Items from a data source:

========================================================================

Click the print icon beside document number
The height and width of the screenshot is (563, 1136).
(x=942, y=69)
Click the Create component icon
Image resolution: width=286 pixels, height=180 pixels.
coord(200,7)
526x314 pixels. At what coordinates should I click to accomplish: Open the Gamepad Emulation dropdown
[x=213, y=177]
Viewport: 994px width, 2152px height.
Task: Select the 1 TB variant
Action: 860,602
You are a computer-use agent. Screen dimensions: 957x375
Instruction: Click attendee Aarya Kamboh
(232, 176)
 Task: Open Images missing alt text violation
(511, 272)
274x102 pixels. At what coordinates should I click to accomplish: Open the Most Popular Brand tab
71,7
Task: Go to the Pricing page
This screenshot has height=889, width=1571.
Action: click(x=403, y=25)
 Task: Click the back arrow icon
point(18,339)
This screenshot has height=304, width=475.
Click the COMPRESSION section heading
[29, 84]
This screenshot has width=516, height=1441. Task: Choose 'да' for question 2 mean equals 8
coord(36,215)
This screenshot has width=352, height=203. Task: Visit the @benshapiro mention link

========================================================================

__Objective__. Render everything from the line containing "This screenshot has height=304, width=475." down to the end of the items as a numbered list, including both of those ends and leaving out any blank lines.

__Answer to this problem__.
1. This screenshot has height=304, width=475.
2. Click the COMPRESSION section heading
3. [29, 84]
4. This screenshot has width=516, height=1441. Task: Choose 'да' for question 2 mean equals 8
5. coord(36,215)
6. This screenshot has width=352, height=203. Task: Visit the @benshapiro mention link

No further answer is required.